La fracture des revenus

WASHINGTON, DC – L’ouvrage de Thomas Piketty intitulé Le Capital au XXIe siècle a suscité un intérêt dans le monde entier, en inscrivant au cœur du débat économique la relation entre accumulation du capital et inégalités. L’argumentation de Piketty a ceci de particulier qu’elle insiste sur une tendance fondamentale liée à la nature même de la croissance capitaliste, un point de vue a bien des égards proches de la tradition des grands économistes du XIXe et du début du XXe siècle.
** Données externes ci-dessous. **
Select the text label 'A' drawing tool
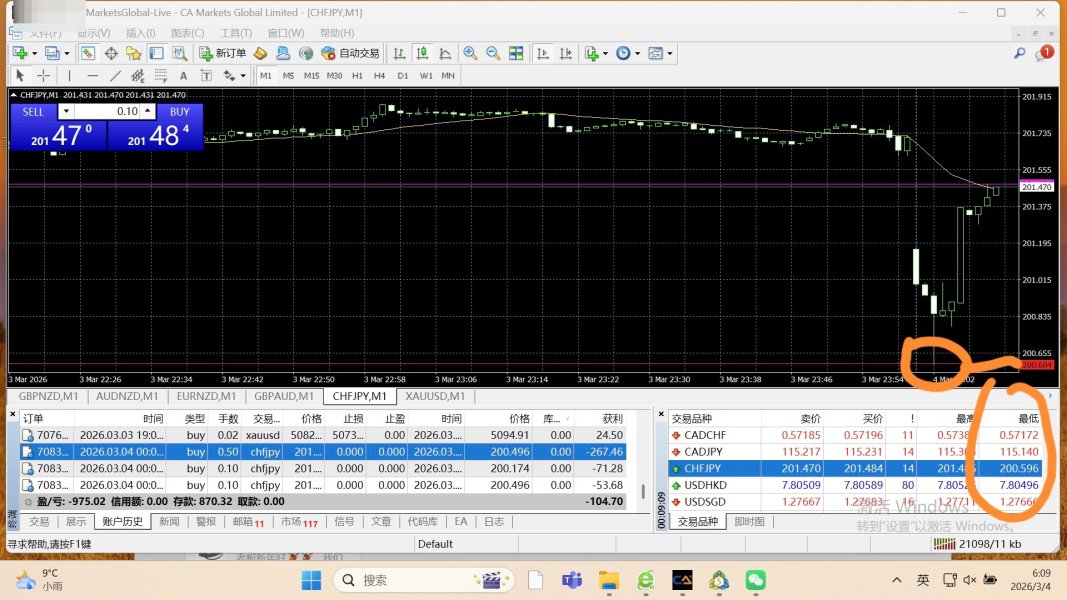1067x600 pixels. (182, 76)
En cette époque marquée par les tweets, ce best-seller approche le millier de pages.

La parution de cet ouvrage est le fruit de plus de dix années de rigoureuses recherches menées par Piketty et d’autres, parmi lesquels Tony Atkinson de l’Université d’Oxford. Quelques difficultés mineures ont concerné le traitement d’un ensemble de données colossal, notamment autour de la mesure des revenus du capital au Royaume-Uni. Nul ne remet cependant en question les tendances à long terme identifiées par l’ouvrage – accroissement de la part des revenus des détenteurs de capital, et concentration des « revenus primaires » (avant impôts et transferts) au sommet de la répartition aux États-Unis et dans les autres économies majeures.

La loi de la diminution des rendements pourrait conduire le lecteur à s’attendre à un déclin similaire de chaque unité de capital supplémentaire. Or, l’un des aspects essentiels des résultats de Piketty réside en ce que si le rendement du capital a un tant soit peu diminué au cours des dernières décennies, c’est clairement dans une proportion bien inférieure au rythme auquel la croissance du capital s’est opérée, aboutissant à l’augmentation de la part des revenus du capital.